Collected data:

+-------+

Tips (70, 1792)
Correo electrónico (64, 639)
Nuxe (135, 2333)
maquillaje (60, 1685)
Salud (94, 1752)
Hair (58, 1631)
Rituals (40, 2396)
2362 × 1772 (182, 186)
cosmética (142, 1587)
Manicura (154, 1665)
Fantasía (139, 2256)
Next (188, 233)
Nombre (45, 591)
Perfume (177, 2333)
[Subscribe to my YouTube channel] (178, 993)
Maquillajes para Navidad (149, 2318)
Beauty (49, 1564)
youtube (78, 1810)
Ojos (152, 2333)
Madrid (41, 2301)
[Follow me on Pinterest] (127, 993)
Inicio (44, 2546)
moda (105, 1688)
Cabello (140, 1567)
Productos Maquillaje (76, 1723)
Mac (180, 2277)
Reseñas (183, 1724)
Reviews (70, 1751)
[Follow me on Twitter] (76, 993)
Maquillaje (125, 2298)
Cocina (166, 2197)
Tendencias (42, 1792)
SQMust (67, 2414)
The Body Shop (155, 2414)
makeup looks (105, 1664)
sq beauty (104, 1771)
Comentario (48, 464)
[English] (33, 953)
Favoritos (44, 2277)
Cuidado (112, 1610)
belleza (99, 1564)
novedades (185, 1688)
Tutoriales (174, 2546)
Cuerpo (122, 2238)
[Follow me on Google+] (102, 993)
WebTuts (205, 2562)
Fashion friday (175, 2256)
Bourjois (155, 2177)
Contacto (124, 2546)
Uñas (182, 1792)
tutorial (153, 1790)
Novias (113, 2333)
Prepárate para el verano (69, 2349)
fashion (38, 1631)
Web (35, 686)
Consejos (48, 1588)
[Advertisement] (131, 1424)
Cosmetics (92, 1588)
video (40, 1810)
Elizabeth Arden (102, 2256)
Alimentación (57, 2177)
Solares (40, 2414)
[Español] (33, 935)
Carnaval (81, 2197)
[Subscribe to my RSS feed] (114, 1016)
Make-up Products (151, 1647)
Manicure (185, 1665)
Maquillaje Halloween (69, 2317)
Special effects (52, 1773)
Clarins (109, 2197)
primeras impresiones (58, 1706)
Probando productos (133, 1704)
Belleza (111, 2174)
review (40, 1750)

+-------+

▶ _Requirement_: Please retype the records above starting with the line that contains "Make-up Products (151, 1647)" and stopping after the last line, changing nothing.

▶ _Written response_:
Make-up Products (151, 1647)
Manicure (185, 1665)
Maquillaje Halloween (69, 2317)
Special effects (52, 1773)
Clarins (109, 2197)
primeras impresiones (58, 1706)
Probando productos (133, 1704)
Belleza (111, 2174)
review (40, 1750)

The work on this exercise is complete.